Uma hora depois, o novo espaço recebeu a sessão “Gente de cá e de lá: dicções de uma escrita feminista”, apresentada pelas poetas contemporâneas Luiza Romão e Rute Simões Ribeiro, assim como a estreia de uma exposição do artista Chico Diaz. Para fechar os eventos do dia, está marcado um concerto de Zeca Baleiro, intitulado “Canções d’Aquém e além-mar”, às 21h30, no Grande Auditório do Convento São Francisco.

A cerimónia de inauguração contou com os discursos de José Manuel Silva, do presidente da APBRA, José Manuel Diogo, e do presidente do Senado Federal do Brasil. Ao refletir sobre o espaço, o autarca reconheceu que este “foi muito mais do que uma Casa da Escrita, foi uma casa de cidadania” e explicou que o objetivo é criar um “epicentro de debate da cidadania da língua”. Assim, referiu que a nova dinâmica do local pretende ser “muito mais intensa” face ao “estado de letargia” cultural em que se encontrava. Na perspetiva do município, a cidade dá, assim, “mais um passo” na ligação entre Portugal e o Brasil.

José Manuel Silva manifestou, ainda, que “transformar esta casa, que continua a ser uma casa de artistas, é abarcar a forma escrita da cultura”. Nesse sentido, esta abertura representa uma aproximação de uma sociedade que se “comunica e entende através de uma língua comum”, expressou. Na mesma linha de ideias, José Manuel Diogo mencionou que a missão desta partilha é a de “construir uma comunidade mais coesa”, onde a língua “não é mais um instrumento, mas uma verdadeira plataforma”.

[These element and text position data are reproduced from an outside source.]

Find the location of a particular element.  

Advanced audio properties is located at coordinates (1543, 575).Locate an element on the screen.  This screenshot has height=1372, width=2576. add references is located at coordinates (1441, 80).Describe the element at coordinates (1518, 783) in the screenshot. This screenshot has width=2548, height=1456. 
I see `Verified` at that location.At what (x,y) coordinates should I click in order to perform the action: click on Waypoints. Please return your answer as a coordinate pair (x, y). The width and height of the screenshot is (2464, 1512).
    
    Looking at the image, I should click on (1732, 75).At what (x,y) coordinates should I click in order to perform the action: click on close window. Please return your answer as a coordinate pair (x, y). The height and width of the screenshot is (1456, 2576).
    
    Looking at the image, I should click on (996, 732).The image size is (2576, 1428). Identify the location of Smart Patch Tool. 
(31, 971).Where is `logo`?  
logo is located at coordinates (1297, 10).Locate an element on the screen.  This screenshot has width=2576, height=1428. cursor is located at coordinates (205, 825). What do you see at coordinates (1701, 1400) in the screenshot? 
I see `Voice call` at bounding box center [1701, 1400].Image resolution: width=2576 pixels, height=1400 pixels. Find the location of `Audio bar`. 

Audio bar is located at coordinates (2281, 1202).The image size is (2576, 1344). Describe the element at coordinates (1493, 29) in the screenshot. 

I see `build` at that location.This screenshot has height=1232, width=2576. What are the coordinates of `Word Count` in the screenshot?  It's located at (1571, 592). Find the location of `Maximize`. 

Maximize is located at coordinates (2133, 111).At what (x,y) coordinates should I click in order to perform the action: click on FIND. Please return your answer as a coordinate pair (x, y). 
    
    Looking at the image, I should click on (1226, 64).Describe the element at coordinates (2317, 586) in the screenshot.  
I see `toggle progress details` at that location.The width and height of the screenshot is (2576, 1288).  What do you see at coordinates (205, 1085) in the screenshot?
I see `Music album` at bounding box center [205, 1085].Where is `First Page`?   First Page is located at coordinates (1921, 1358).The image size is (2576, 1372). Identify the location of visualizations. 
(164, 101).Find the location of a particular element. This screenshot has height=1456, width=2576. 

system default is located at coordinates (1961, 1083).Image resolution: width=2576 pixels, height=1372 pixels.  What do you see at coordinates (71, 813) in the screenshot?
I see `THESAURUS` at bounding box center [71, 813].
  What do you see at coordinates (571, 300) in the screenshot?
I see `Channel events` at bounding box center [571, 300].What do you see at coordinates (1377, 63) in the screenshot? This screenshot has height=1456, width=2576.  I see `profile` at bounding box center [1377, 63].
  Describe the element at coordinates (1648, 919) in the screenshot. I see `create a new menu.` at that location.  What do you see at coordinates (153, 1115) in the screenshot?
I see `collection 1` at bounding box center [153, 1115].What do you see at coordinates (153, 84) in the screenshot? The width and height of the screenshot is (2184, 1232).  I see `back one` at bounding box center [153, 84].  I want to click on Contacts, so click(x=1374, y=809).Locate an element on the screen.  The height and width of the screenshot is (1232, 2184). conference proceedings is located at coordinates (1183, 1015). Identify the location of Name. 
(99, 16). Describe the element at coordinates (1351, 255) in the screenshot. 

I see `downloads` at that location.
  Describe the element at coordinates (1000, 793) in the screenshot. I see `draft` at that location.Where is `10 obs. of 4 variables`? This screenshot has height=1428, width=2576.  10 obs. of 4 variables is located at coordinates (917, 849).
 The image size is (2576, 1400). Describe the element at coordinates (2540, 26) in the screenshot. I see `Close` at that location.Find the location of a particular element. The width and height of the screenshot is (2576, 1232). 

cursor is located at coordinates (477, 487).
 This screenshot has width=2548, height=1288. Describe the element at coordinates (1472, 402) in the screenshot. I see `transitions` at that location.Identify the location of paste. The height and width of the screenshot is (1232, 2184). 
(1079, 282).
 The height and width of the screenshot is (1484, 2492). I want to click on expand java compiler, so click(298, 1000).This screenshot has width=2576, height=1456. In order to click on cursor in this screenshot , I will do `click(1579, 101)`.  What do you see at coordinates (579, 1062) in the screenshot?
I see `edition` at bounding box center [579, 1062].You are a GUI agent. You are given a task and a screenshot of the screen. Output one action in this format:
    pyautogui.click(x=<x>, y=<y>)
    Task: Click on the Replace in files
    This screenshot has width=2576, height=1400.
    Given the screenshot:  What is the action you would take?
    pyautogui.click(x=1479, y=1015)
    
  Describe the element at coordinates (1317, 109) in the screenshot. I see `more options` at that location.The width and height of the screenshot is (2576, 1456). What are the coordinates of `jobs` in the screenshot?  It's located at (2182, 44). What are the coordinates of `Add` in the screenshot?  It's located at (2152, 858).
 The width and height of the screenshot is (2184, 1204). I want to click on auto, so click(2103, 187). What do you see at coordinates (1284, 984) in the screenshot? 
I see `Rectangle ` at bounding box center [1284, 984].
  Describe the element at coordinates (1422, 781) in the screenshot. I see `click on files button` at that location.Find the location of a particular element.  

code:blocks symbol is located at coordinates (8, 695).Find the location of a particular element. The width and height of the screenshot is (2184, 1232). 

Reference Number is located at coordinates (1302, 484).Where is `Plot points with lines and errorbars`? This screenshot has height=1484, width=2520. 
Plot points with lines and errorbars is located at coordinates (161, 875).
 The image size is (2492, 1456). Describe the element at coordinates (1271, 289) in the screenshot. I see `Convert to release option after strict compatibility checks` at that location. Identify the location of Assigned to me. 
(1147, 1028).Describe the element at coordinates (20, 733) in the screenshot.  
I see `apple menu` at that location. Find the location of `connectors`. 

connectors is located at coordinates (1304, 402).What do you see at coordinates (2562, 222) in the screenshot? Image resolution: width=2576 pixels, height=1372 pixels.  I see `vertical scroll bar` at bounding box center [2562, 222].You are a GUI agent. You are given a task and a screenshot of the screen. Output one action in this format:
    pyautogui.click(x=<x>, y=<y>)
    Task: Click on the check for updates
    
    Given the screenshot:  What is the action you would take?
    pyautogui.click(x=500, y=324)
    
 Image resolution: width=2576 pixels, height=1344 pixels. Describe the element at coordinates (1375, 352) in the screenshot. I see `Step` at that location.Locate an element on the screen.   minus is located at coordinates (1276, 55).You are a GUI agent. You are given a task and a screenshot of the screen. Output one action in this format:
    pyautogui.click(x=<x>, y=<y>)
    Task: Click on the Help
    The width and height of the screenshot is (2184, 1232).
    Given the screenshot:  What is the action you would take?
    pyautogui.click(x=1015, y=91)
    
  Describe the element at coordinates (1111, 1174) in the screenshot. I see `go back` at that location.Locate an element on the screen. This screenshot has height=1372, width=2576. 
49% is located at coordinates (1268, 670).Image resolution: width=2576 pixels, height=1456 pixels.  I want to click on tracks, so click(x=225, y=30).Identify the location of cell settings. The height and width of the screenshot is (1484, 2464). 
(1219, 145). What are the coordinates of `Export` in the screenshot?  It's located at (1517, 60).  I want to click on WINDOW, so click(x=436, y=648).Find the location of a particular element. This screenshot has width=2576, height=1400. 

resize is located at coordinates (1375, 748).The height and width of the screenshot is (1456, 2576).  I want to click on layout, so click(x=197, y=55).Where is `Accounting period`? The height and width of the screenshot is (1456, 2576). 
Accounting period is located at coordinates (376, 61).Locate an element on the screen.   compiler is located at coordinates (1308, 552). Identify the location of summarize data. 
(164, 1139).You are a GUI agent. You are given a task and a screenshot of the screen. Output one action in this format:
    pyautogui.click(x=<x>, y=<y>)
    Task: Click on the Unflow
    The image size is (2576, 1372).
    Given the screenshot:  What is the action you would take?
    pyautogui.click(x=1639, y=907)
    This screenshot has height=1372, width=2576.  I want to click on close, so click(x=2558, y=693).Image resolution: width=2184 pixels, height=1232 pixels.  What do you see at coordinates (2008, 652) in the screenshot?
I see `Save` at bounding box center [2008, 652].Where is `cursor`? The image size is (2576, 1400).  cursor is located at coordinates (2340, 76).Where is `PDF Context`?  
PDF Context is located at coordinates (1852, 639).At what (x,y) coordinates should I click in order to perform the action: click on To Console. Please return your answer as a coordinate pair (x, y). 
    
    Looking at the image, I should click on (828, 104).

Por sua vez, Rodrigo Pacheco aproveitou para citar José Saramago, ao afirmar que “não há uma língua portuguesa, há línguas em português”. Para dar ênfase a esta ideia, o senador esclareceu o conceito de Cidadania da Língua: “não é critério de assimilação ou vínculo exclusivo”, pelo que também “nunca vai ser um muro entre os povos”. Para terminar a cerimónia, os presentes foram convidados a ouvir uma atuação de dois guitarristas do Grupo de Fado ao Centro.